Il cigno nero come metafora della crisi che ha rischiato di travolgere il nostro paese.
E il cavaliere bianco, che rappresenta l'eroe, l'uomo delle soluzioni che apparivano impossibili, proprio quel Mario Draghi che l'Italia ha avuto la fortuna di ritrovarsi al posto giusto nel momento sbagliato.
La presentazione del volume scritto da Roberto Napoletano, ex direttore de “Il Sole24 ore”, appunto “Il cigno nero, il cavaliere bianco” è avvenuta in forma di dialogo con il sindaco di Benevento, Clemente Mastella, che ha fatto da padrone di casa ospitando l'autore nello storico palazzo dedicato al papa Paolo V.
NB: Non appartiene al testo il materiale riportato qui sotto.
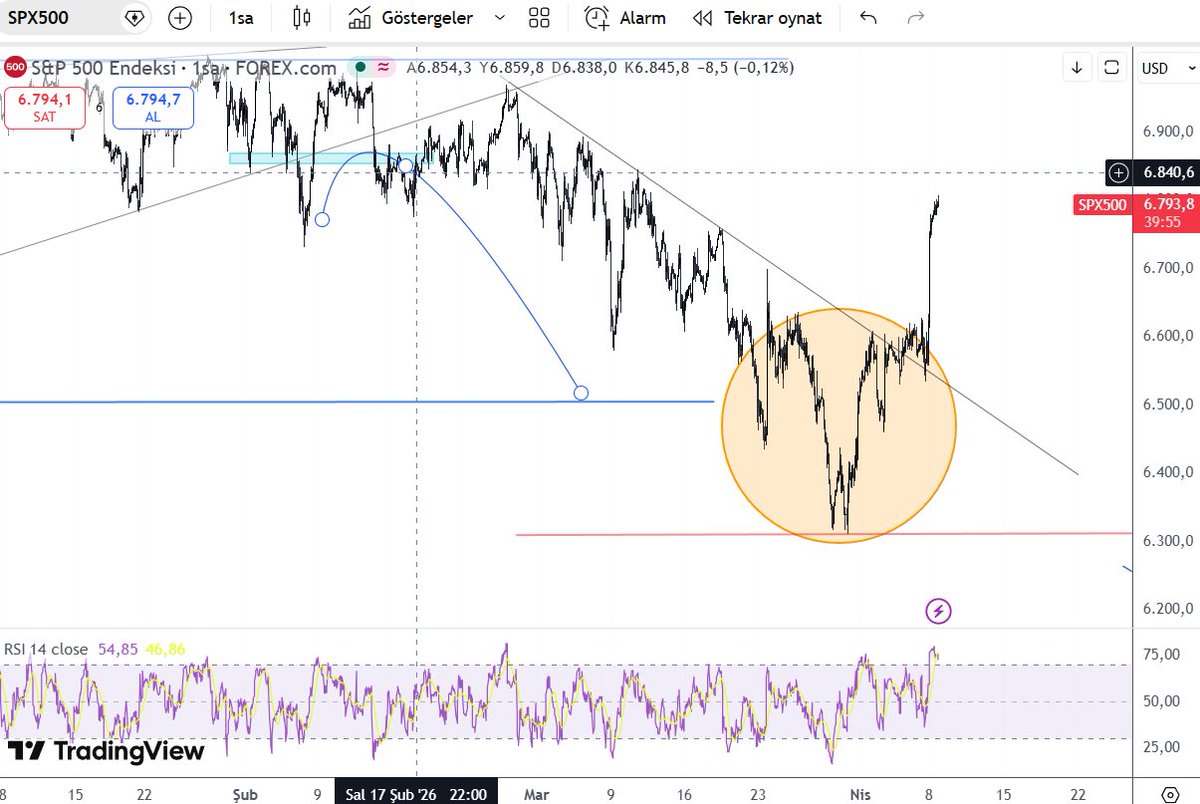
Task: Open the 1sa timeframe selector
Action: 240,17
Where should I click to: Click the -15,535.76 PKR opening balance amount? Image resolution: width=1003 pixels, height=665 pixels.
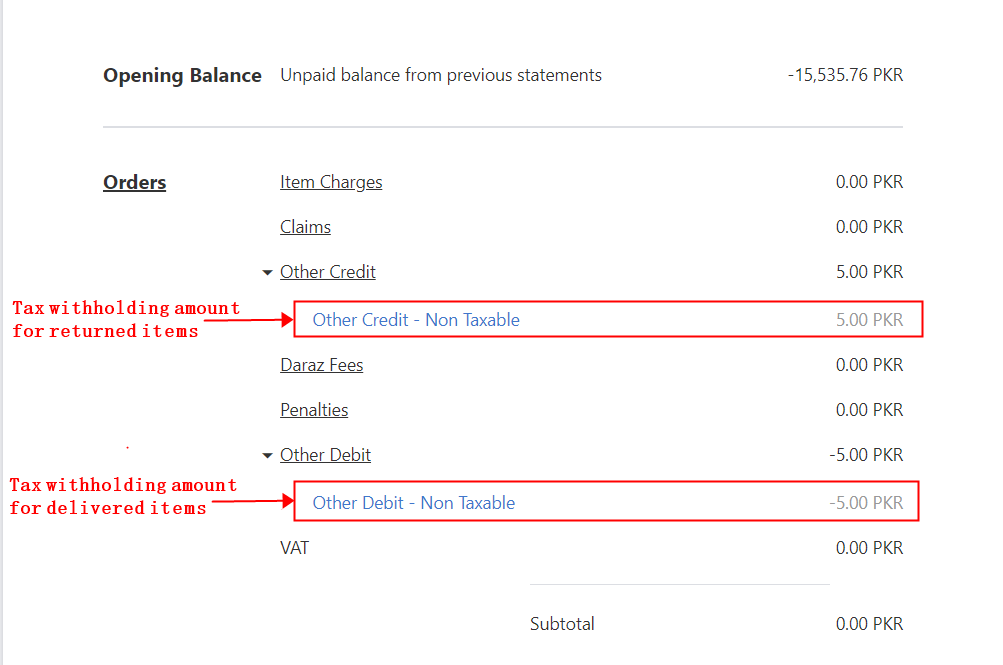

L'opera letteraria è una descrizione del periodo più buio dell'Italia però raccontata da un osservatorio privilegiato e attento come Il Sole 24ore, quotidiano espressione di Confindustria.
Il rischio di default come lo hanno vissuto in Argentina è stato scongiurato dai “quantitative easing”, acquisti massicci di titoli di stato europei che, nel secondo mercato, erano sotto attacco da chi aveva scommesso sulla fine dell'euro per speculare sul fallimento dell'Italia.